Augsburg, 23. Februar 2015. Bundeskanzlerin Angela Merkel musste ihren für heute geplanten Besuch bei der KUKA AG kurzfristig absagen.

23. Februar 2015

Aufgrund der schlechten Witterungsverhältnisse konnte ihr Flug nicht starten. KUKA bedauert diese Entwicklung, ist jedoch zuversichtlich, dass ein Nachholtermin in enger Abstimmung mit dem Bundeskanzleramt gefunden werden kann. Sobald ein neuer Termin für den Besuch feststeht, wird KUKA rechtzeitig darüber informieren.

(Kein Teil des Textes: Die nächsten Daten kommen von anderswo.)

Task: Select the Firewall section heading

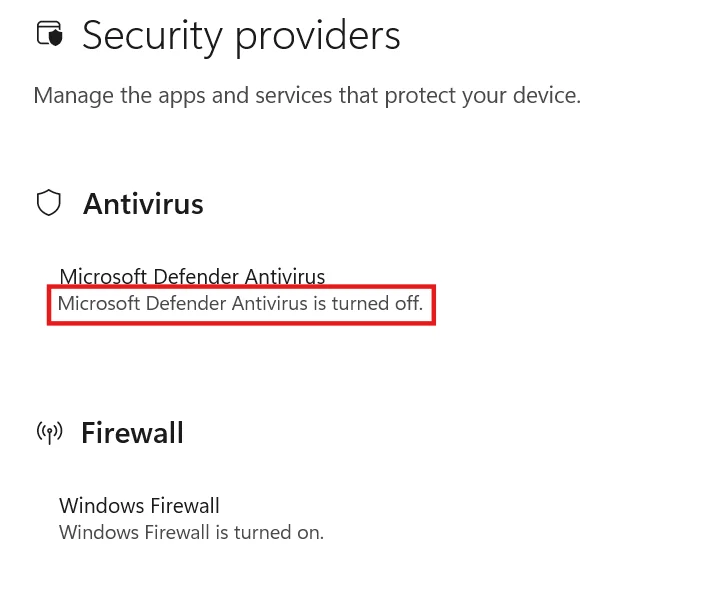Action: [133, 433]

Bei ihrem Besuch wollte sich die Bundeskanzlerin im Gespräch mit KUKA CEO Dr. Till Reuter über die zukünftige Roboter- und Steuerungstechnologie für die Fabrik der Zukunft informieren und sich bei einem Rundgang einen Überblick über den Stand der Technik verschaffen.

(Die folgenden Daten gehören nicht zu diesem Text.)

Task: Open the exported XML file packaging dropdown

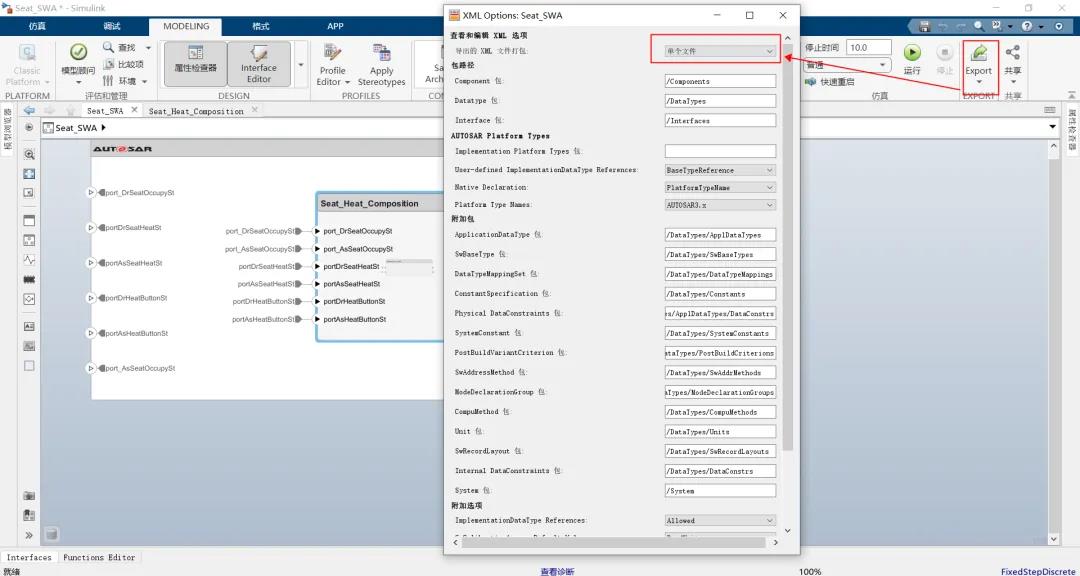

Als europaweit führender Anbieter von Industrierobotern und automatisierten Produktionslösungen ist KUKA mit seinen Produkten unmittelbar an der vierten industriellen Revolution beteiligt und will diese mitgestalten. Diese Entwicklung, kurz Industrie 4.0, umfasst die zunehmende Digitalisierung der Produktion und die kooperative Vernetzung von Mitarbeitern und Maschinen.

Auch für die Bundesregierung ist die Verschmelzung der Welt der IT mit der Welt der industriellen Produktion ein Kernelement, um den wirtschaftlichen Führungsanspruch Deutschlands und Europas zu sichern.